━━ The records

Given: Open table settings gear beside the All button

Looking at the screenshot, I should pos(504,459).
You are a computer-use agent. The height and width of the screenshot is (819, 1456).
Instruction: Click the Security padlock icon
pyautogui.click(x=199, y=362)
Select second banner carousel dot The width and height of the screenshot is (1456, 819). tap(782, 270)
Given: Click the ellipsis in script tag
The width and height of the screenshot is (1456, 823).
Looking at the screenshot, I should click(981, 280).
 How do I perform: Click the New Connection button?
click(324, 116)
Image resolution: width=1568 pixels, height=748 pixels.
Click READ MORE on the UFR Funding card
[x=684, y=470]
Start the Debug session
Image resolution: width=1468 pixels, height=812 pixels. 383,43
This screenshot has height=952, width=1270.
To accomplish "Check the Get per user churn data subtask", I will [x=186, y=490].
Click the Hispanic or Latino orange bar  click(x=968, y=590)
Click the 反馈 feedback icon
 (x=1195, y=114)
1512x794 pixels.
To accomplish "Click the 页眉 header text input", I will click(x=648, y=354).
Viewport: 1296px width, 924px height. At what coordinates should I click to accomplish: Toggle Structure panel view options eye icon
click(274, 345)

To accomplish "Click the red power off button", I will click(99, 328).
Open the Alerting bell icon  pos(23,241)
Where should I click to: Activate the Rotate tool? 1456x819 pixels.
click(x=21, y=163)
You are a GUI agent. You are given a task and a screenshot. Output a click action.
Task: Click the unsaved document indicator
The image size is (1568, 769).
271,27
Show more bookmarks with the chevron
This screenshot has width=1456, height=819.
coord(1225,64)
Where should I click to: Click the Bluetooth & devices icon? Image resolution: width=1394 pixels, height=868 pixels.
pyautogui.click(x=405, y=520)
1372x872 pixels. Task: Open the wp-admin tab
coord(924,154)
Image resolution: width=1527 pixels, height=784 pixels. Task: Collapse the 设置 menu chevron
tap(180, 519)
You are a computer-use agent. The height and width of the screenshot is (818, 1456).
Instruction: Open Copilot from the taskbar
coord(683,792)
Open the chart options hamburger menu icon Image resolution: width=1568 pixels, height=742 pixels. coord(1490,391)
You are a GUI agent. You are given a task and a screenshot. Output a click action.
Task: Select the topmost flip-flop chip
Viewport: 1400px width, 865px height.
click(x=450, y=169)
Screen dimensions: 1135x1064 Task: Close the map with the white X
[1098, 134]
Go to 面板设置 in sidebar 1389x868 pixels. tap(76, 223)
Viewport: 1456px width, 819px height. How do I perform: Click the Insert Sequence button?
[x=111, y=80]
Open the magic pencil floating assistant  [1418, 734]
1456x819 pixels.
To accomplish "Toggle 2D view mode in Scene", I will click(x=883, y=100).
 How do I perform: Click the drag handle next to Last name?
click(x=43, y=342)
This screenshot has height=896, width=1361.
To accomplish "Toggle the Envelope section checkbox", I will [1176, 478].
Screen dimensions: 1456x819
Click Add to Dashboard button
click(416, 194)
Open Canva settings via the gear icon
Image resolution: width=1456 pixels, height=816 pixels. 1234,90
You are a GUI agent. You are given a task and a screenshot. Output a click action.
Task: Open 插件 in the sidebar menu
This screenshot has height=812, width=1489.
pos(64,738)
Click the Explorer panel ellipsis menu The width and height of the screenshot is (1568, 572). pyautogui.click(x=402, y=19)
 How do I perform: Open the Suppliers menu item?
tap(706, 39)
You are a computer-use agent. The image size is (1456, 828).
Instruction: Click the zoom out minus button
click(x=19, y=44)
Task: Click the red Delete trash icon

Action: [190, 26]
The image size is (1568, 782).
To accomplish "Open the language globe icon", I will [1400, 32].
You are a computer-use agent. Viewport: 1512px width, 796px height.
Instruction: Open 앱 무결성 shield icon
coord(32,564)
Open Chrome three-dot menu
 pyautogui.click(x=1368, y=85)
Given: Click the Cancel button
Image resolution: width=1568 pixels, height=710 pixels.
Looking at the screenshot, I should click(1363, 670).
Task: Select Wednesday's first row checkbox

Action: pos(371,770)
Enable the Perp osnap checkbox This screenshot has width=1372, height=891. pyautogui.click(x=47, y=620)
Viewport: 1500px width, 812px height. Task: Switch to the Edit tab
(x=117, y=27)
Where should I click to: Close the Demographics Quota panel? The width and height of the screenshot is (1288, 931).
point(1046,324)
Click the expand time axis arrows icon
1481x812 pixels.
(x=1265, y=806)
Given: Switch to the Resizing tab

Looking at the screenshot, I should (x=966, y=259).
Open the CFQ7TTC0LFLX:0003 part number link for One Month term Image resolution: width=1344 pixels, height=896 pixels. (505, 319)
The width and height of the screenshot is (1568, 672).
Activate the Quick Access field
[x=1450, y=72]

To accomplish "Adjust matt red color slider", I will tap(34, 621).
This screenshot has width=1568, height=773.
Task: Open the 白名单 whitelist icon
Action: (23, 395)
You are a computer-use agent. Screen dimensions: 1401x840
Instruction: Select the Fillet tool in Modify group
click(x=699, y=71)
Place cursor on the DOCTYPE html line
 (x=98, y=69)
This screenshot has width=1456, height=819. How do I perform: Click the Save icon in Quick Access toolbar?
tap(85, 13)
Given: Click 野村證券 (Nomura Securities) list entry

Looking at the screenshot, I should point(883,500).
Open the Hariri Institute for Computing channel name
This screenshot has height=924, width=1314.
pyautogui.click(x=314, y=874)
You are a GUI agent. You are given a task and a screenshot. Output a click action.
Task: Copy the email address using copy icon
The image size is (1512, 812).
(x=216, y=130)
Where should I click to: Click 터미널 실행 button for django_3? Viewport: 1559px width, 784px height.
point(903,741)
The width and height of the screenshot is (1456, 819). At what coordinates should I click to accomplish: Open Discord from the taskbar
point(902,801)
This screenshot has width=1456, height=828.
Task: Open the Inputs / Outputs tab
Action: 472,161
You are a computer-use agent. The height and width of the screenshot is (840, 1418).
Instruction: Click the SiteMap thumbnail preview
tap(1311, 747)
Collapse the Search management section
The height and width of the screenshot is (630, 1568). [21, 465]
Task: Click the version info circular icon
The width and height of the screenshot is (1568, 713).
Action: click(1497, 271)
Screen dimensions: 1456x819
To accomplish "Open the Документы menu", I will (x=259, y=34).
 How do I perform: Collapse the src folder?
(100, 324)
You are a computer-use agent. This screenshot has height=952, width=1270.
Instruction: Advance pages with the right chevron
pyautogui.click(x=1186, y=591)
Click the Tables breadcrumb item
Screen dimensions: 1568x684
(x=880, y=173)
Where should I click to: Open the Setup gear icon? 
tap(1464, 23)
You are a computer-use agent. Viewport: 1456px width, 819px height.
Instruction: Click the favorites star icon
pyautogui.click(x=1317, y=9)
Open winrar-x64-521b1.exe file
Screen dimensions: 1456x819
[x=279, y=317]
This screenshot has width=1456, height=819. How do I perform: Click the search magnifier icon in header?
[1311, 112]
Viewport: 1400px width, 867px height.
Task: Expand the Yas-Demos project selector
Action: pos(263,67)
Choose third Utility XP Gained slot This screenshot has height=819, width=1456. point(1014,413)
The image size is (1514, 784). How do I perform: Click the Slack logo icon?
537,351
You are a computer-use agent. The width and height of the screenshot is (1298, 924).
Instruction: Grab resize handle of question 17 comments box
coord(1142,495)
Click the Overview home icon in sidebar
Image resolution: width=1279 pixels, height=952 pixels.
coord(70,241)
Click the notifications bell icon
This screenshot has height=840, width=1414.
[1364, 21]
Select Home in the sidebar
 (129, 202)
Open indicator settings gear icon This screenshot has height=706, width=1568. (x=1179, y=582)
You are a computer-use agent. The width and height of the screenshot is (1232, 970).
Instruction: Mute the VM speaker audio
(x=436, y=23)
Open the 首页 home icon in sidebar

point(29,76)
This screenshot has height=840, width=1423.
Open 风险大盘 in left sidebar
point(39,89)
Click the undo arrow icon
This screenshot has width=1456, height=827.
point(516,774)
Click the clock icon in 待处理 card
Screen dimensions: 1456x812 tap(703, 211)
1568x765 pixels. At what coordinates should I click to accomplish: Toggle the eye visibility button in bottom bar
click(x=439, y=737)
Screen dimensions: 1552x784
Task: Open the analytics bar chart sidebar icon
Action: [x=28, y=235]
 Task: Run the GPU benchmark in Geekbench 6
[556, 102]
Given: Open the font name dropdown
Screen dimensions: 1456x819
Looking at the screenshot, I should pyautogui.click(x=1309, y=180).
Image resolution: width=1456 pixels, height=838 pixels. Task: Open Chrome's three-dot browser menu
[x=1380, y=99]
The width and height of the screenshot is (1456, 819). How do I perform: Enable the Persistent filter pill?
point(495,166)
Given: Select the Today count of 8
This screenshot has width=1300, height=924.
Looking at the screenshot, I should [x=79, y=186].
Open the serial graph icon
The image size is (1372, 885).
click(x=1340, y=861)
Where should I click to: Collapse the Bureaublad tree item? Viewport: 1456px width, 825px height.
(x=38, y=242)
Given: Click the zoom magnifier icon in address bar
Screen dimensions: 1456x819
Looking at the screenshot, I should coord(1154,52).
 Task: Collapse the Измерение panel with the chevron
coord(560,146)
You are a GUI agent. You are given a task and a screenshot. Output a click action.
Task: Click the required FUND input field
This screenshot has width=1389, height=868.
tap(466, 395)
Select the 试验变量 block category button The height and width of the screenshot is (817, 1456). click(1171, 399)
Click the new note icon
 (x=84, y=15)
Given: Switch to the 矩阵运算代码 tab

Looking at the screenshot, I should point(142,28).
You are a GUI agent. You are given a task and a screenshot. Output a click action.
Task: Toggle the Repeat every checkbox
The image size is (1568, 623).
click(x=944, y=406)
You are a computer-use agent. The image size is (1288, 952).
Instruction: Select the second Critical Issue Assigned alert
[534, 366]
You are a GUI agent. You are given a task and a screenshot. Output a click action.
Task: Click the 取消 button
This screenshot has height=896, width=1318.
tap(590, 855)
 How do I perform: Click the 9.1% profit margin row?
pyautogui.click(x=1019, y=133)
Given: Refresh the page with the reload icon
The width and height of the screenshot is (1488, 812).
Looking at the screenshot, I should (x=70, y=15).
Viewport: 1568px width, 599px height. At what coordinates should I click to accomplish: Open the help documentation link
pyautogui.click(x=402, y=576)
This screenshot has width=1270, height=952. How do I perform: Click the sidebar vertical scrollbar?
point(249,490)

━━━━

Using the data above, reproduce exactly the lines from the line that contains "The image size is (1568, 769)." through the line that contains "Task: Select the topmost flip-flop chip", including both.

● **Solved problem**:
The image size is (1568, 769).
271,27
Show more bookmarks with the chevron
This screenshot has width=1456, height=819.
coord(1225,64)
Where should I click to: Click the Bluetooth & devices icon? Image resolution: width=1394 pixels, height=868 pixels.
pyautogui.click(x=405, y=520)
1372x872 pixels. Task: Open the wp-admin tab
coord(924,154)
Image resolution: width=1527 pixels, height=784 pixels. Task: Collapse the 设置 menu chevron
tap(180, 519)
You are a computer-use agent. The height and width of the screenshot is (818, 1456).
Instruction: Open Copilot from the taskbar
coord(683,792)
Open the chart options hamburger menu icon Image resolution: width=1568 pixels, height=742 pixels. coord(1490,391)
You are a GUI agent. You are given a task and a screenshot. Output a click action.
Task: Select the topmost flip-flop chip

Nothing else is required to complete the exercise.